From an energetic point of view, degrees of freedom of vibrational motions are counted twice, because a vibration contains both potential and kinetic energy!

The table below shows the number of degrees of freedom \(f\) for monatomic particles, diatomic molecules (linear molecules) and non-linear molecules, divided into the various forms of motion.
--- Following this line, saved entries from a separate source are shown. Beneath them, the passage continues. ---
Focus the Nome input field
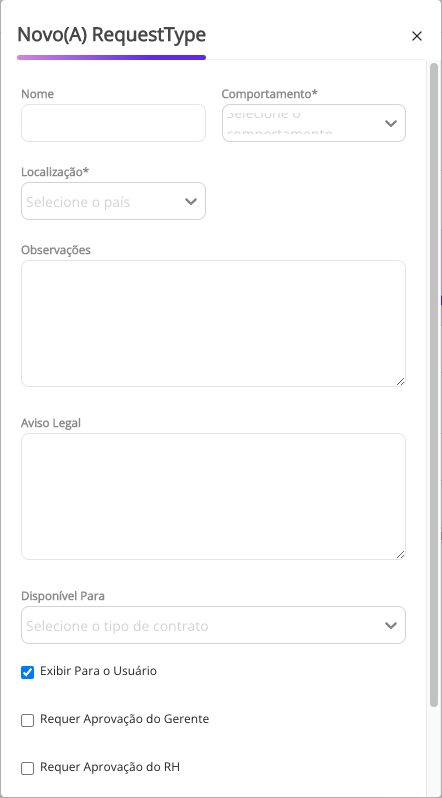Screen dimensions: 442x798 (x=113, y=123)
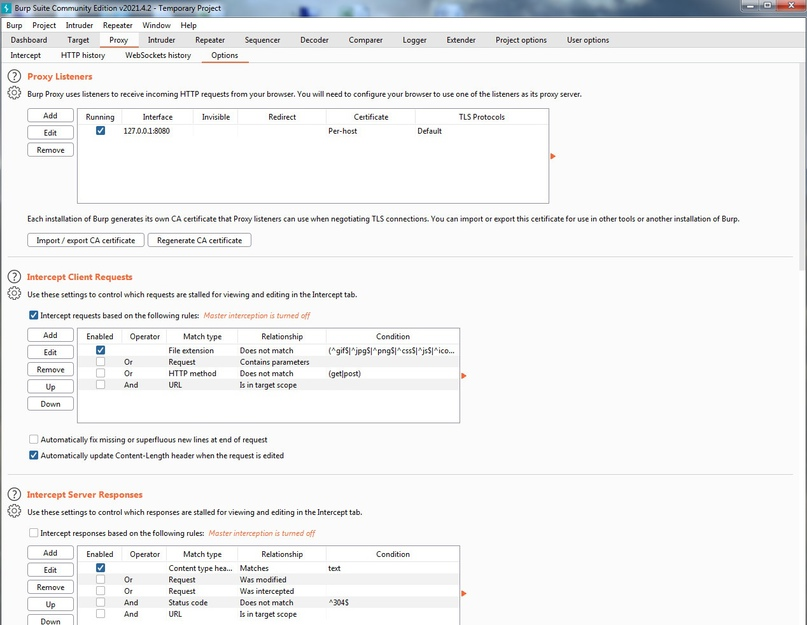807x625 pixels.
Task: Click Regenerate CA certificate button
Action: (199, 240)
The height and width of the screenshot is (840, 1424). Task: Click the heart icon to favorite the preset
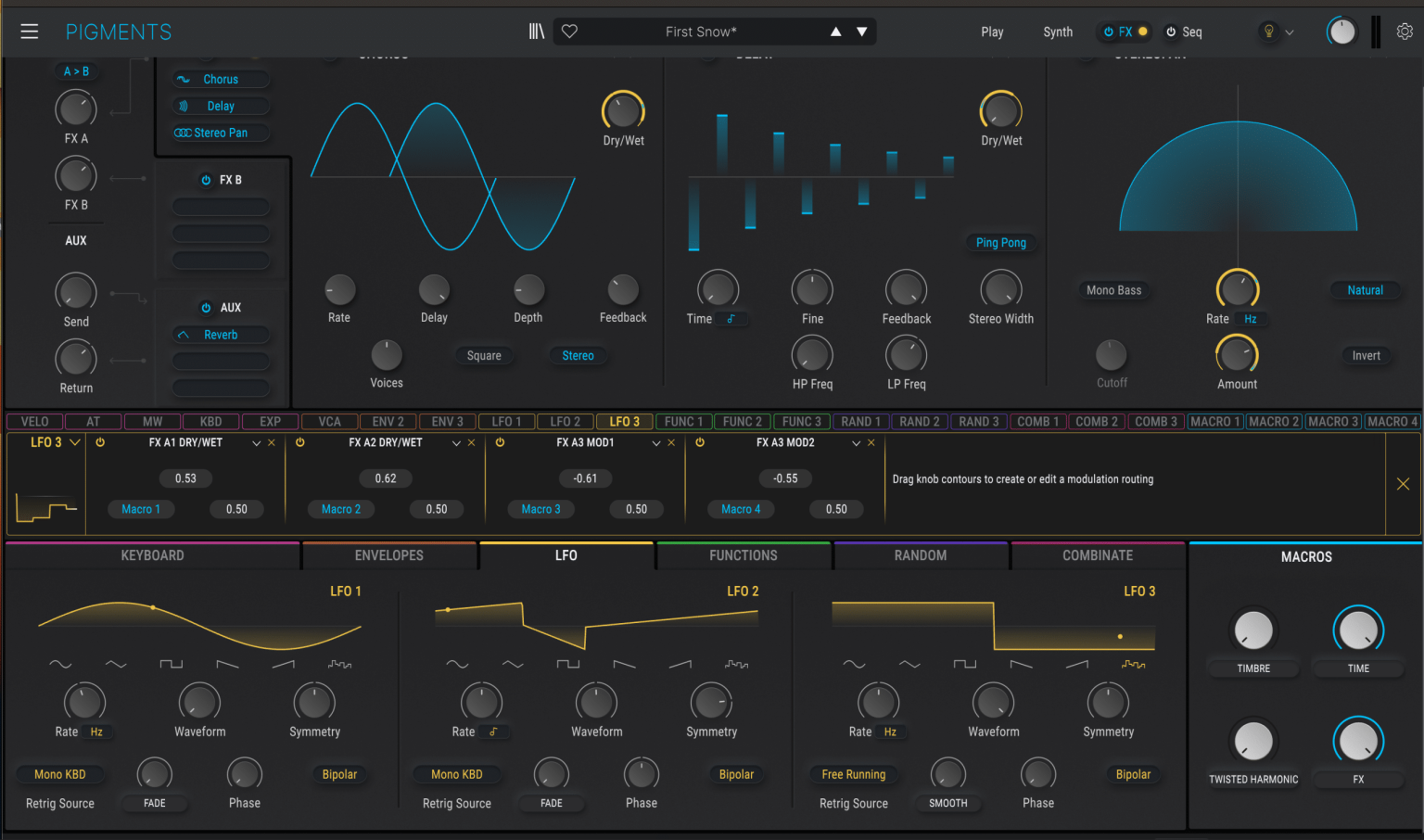568,31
Particle type | Translation\(f_{trans}\) | Rotation\(f_{rot}\) | Vibration\(f_{vib}\) | Total\(f\) |

monatomic | 3 | 0 | 0 (\(\times 2\)) | 3 |

diatomic (linear) | 3 | 2 | 1 (\(\times 2\)) | 7 |

triatomic (non-linear) | 3 | 3 | 3 (\(\times 2\)) | 12 |

triatomic (linear) | 3 | 2 | 4 (\(\times 2\)) | 13 |

The total number of degrees of freedom \(f\) results from the sum of the individual degrees of freedom for translation (\(f_{trans}\)), rotation (\(f_{rot}\)) and vibration (\(f_{vib}\)):

\begin{align}

&\boxed{f = f_{trans} + f_{rot} + 2 \cdot f_{vib}} \\[5px]

\end{align}

### Equipartition theorem

There is a particular reason for such a division of energy into different degrees of freedom. Because it has been shown that the (internal) energy of a gas is equally divided among all degrees of freedom (see also main article equipartition theorem). The same amount of energy that, for example, is contained in the translational motion of the particles in the x-direction is also present in the form of rotational energy of the particles around the z-axis. On average, this amount of energy will, for example, also be stored in the potential energy or kinetic energy of a vibrational motion.

Such a uniform distribution of the energy among the different degrees of freedom is also referred to as the *equipartition theorem*.

The equipartition theorem describes the equal division of the energy among the various degrees of freedom!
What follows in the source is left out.